=== PROBLEM DETAILS ===
Some of the lines below need repeating. Reproduce exactly those between the lines holding "Privacy Policy (1135, 1266)" and "Home (1024, 255)", inclusive.

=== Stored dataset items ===
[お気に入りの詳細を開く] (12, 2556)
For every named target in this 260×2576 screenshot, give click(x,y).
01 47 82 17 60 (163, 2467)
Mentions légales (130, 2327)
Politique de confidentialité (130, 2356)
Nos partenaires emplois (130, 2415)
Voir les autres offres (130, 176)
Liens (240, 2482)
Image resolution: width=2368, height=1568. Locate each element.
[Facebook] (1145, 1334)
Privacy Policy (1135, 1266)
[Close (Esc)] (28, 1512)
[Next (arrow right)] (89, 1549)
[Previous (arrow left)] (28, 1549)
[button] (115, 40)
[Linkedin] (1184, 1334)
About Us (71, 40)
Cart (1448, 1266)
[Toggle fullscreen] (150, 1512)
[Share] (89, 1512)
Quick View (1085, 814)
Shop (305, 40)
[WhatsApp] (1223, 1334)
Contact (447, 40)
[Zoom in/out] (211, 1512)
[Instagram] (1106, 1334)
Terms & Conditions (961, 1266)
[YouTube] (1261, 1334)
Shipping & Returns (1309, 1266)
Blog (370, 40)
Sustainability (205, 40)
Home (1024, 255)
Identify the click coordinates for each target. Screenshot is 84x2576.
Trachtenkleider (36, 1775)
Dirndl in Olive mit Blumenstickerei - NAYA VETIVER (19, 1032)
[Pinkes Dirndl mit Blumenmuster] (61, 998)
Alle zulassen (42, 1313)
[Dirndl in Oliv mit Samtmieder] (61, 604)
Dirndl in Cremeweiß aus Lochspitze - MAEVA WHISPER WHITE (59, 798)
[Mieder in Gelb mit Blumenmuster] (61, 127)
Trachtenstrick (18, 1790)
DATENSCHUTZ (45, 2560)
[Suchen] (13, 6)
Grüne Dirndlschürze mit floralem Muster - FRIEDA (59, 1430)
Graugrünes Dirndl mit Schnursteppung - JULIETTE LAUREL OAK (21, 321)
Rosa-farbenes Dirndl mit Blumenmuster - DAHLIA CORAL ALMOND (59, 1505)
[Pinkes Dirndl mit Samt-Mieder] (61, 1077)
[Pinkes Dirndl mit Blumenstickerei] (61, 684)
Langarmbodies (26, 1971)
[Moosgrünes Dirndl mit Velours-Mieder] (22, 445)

=== RESULT ===
Privacy Policy (1135, 1266)
[Close (Esc)] (28, 1512)
[Next (arrow right)] (89, 1549)
[Previous (arrow left)] (28, 1549)
[button] (115, 40)
[Linkedin] (1184, 1334)
About Us (71, 40)
Cart (1448, 1266)
[Toggle fullscreen] (150, 1512)
[Share] (89, 1512)
Quick View (1085, 814)
Shop (305, 40)
[WhatsApp] (1223, 1334)
Contact (447, 40)
[Zoom in/out] (211, 1512)
[Instagram] (1106, 1334)
Terms & Conditions (961, 1266)
[YouTube] (1261, 1334)
Shipping & Returns (1309, 1266)
Blog (370, 40)
Sustainability (205, 40)
Home (1024, 255)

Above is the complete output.